### DATA
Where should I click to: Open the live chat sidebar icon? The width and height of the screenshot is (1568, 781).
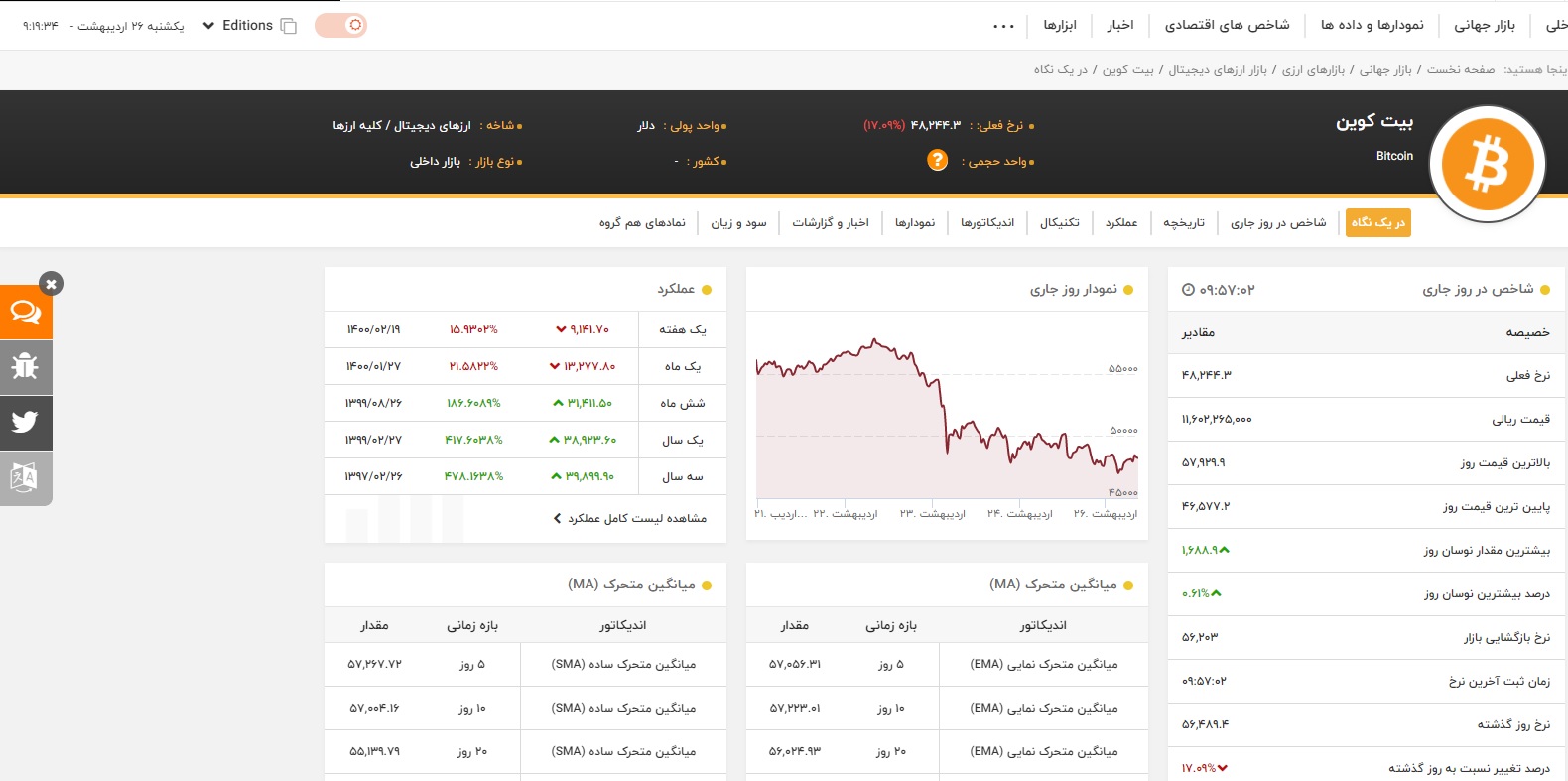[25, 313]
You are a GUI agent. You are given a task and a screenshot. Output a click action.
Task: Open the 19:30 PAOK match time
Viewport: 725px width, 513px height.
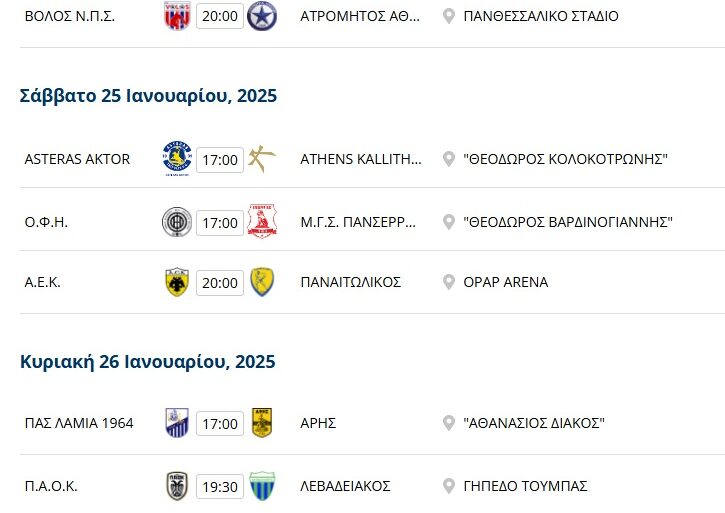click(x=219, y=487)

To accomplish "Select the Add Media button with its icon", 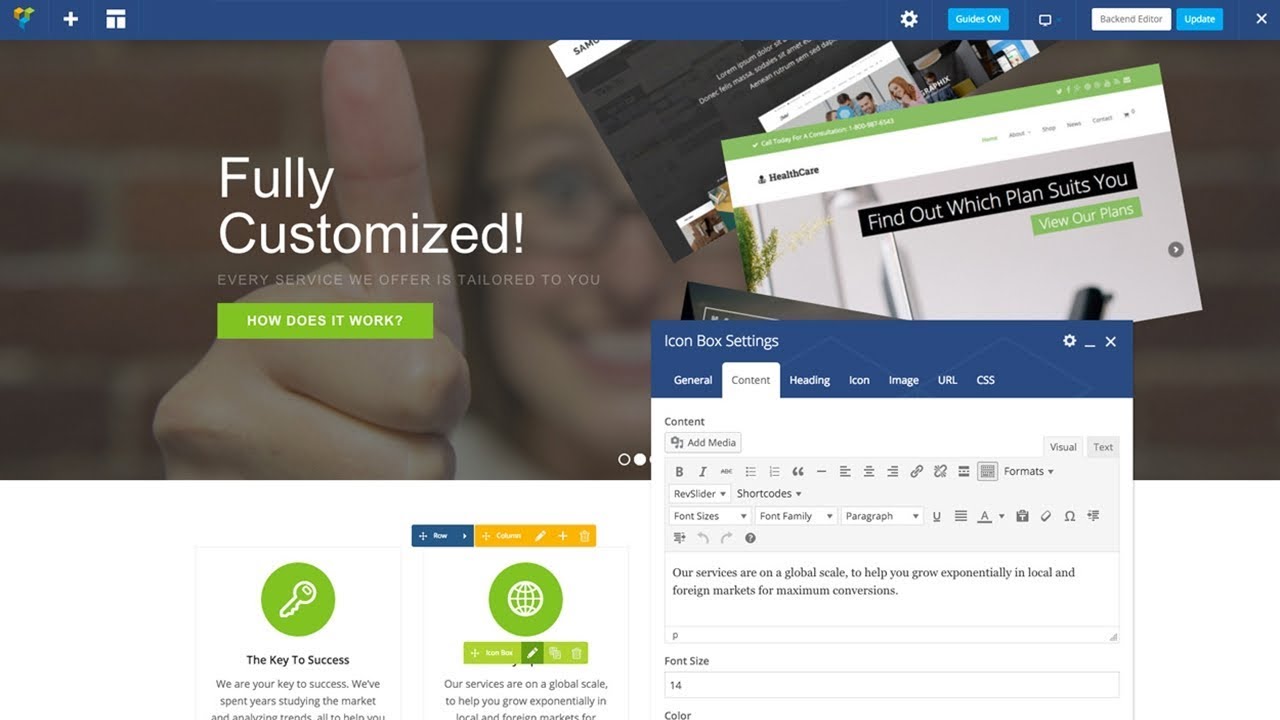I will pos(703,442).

### EXERCISE DETAILS
Exact repeat, pictures omitted: give every line from the top of the records down to and including the line with "Task: Open the 19:30 PAOK match time".

### RESPONSE TO THIS EXERCISE
Where should I click to: Open the live chat sidebar icon? The width and height of the screenshot is (1568, 781).
[25, 313]
You are a GUI agent. You are given a task and a screenshot. Output a click action.
Task: Open the 19:30 PAOK match time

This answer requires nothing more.